Le mouvement de la montre a lui aussi connu de profondes révolutions de matériaux. Si la masse oscillante peut rester en or (comme chez Jaquet Droz ou Parmigiani Fleurier), elle se façonne aujourd’hui aussi en tantale.
C’est, comme l’or, un métal très lourd et qui possède donc une inertie capable d’entraîner facilement le rotor d’une montre mécanique, et donc de la remonter plus aisément.
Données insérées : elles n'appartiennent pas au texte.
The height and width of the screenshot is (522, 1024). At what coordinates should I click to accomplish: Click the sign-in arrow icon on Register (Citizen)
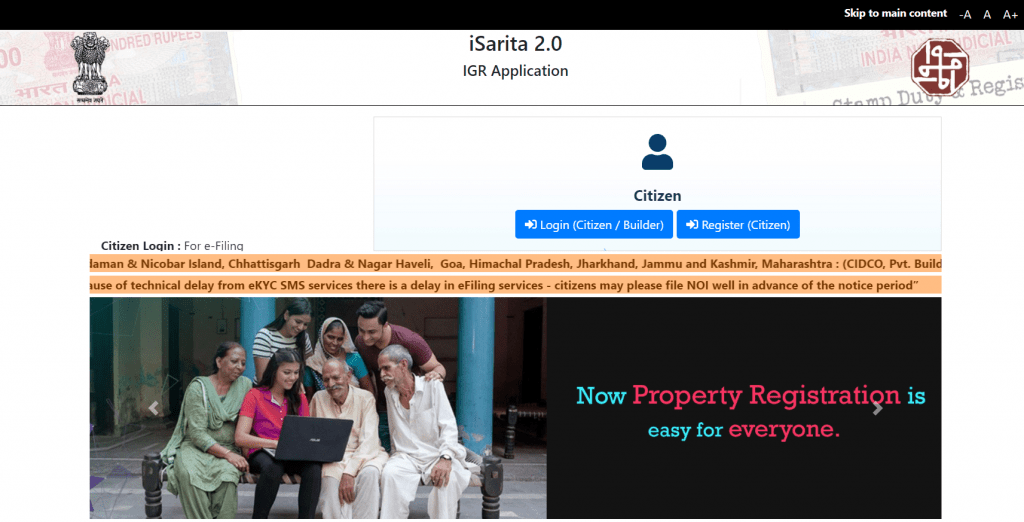point(691,225)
Au coeur du calibre, le silicium est devenu incontournable. Dans son organe réglant, appelé échappement, il permet à la montre de « battre » de manière régulière, étant insensible aux variations de température ou de magnétisme. Omega, Glashütte Original, Jaquet Droz, Frédérique Constant, Longines, en font l’usage le plus fréquent, voire systématique.
SEDNA OU CÉRAGOLD ?
Reste le cas des matériaux composites développés et brevetés par les marques. L’or Sedna et le Céragold en font partie. Ils ont été conçus par Omega. L’idée : concevoir des montres en or qui ne s’altèrent pas, insensibles aux chocs et rayures. L’Omega Ceragold permet de décorer des pièces en céramique avec de l’or 18K, en incrustant des chiffres et une échelle en or 18K au sein d’une lunette en céramique, associant harmonieusement pour la première fois ces deux matériaux. Quant à l’or Sedna, c’est un alliage dont sa composition d’or (au moins 75 %), de cuivre et de palladium confère une nuance de rouge unique et particulièrement durable. Son nom est inspiré d’un objet en orbite qui a été décrit comme l’un des plus rouges de notre système solaire.
ET LE CUIVRE ?
C’est la star des dernières années : les montres en cuivre rappellent l’accastillage des vieux gréements. Un appel au large auquel les marques ont dédié de magnifiques boîtiers aux tons chaleureux. Le cuivre « horloger » est de deux natures : stabilisé ou naturel. Stabilisé, il gardera son aspect, sans aucune corrosion naturelle. Il ne déteindra pas sur la peau et pourra se porter en toutes circonstances. Naturel, il vieillira, se patinera. Au contact du sel, il se parera de vert-de-gris, cette teinte propre au cuivre qui vieillit. Chaque pièce deviendra ainsi unique au contact du poignet de son propriétaire.